| What is expected |
Reproduce word for word everything in the piece on Gashaka Gumti National Park from "They serve as" down to "as for Nigeria.".

| Document section |
+-------+

Gashaka Gumti National Park, How Partnership Revive The Park

Nigeria’s national parks have long been burdened by abandonment; poachers hunt wildlife, loggers thin forests, and rangers are overworked. However, these delicate landscapes have started to convey a different narrative in recent years: one of rebirth and the pursuit of novel protection strategies.
Gashaka Gumti National Park, a large wilderness in the northeast where a 2018 partnership with African Nature Investors (ANI) turned decline into renewal and provided a glimpse of what conservation-driven tourism could mean for the nation, is the place where this shift is most noticeable.
The importance of Nigeria’s natural areas
Nigeria’s national parks were created to protect some of the nation’s most distinctive wildlife and landscapes. They are much more than just places to go on picnics or safaris.
They serve as cultural landscapes connected to regional customs, carbon sinks that slow down global warming, and reservoirs of biodiversity.
These parks preserve ecosystems that are essential to the nation’s social, economic, and environmental well-being, from the savannas of Yankari to the rainforests of Cross River.
For endangered species like gorillas, chimpanzees, various primates, and antelopes, they offer safe havens.
The parks support vital ecosystem services, such as clean water and air, soil health, and climate regulation, by protecting these habitats. This makes them crucial for conservation efforts worldwide as well as for Nigeria.
Additionally, national parks are catalysts for economic expansion. Through ecotourism, they create jobs for tour guides, rangers, and hospitality staff, as well as opportunities for local small businesses, food vendors, and artisans.
In addition, they preserve Nigeria’s cultural legacy while providing Nigerians and foreign tourists with recreational and educational opportunities.
The geographical location of Nigeria’s parks is one of their unique characteristics, according to Ibrahim Musa Goni, conservator-general of the National Park Service (NPS).
Although we live in a tropical region, the vegetation that makes up each zone is different from that of other nations. “We have wooded vegetation,” he remarked.
Kenya, Tanzania, and South Africa have veiled vegetation with grasses and stalks instead of wooded vegetation. This explains why you see a lot of wildlife there, but it is not as diverse as what we have in Nigeria.
Although there is a greater variety of wildlife in Nigeria, there are fewer of them roaming the country. Additionally, we typically gain more from carbon credits and climate change mitigation.
Goni claims that this distinctiveness not only makes Nigerian parks more appealing to tourists but also increases the nation’s clout in climate finance markets—a natural advantage that other nations are still attempting to regain.

+-------+

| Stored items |
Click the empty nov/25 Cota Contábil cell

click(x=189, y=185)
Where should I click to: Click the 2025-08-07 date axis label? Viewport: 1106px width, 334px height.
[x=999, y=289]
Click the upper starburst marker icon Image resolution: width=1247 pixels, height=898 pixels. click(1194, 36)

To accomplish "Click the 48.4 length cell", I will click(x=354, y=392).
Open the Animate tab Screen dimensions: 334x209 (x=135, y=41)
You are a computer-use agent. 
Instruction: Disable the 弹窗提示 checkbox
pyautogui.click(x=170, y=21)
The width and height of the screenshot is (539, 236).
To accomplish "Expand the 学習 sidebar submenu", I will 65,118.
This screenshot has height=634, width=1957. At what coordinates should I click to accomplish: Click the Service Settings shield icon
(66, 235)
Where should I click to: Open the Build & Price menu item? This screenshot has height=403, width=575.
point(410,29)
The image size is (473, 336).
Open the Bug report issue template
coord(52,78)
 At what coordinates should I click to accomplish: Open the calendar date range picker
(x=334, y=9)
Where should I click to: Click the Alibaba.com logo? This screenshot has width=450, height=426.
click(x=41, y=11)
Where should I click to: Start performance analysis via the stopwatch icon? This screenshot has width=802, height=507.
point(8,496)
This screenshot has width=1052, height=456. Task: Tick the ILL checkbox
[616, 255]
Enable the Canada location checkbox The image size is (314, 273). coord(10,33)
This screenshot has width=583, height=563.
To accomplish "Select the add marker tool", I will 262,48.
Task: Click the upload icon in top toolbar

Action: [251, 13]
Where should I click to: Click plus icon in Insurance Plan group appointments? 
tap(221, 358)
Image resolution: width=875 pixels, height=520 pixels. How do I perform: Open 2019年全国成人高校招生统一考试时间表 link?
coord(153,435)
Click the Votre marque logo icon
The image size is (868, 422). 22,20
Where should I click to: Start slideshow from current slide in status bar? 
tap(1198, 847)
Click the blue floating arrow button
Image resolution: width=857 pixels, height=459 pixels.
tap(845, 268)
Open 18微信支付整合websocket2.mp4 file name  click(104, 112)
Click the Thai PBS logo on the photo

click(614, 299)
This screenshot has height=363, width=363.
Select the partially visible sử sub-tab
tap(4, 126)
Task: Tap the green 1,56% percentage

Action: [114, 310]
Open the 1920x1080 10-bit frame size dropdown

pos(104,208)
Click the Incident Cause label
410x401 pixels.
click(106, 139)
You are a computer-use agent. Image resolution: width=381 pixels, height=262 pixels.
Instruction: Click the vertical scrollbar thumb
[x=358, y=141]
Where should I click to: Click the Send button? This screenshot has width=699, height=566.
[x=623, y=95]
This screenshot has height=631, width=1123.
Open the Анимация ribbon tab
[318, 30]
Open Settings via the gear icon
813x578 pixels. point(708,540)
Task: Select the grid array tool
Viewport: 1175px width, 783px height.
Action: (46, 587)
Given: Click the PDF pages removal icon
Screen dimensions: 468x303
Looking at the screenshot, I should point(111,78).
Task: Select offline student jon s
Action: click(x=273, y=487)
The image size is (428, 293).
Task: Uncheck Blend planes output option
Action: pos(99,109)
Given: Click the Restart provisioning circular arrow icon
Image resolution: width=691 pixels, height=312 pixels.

+-------+

| Solution to the exercise |
They serve as cultural landscapes connected to regional customs, carbon sinks that slow down global warming, and reservoirs of biodiversity.
These parks preserve ecosystems that are essential to the nation’s social, economic, and environmental well-being, from the savannas of Yankari to the rainforests of Cross River.
For endangered species like gorillas, chimpanzees, various primates, and antelopes, they offer safe havens.
The parks support vital ecosystem services, such as clean water and air, soil health, and climate regulation, by protecting these habitats. This makes them crucial for conservation efforts worldwide as well as for Nigeria.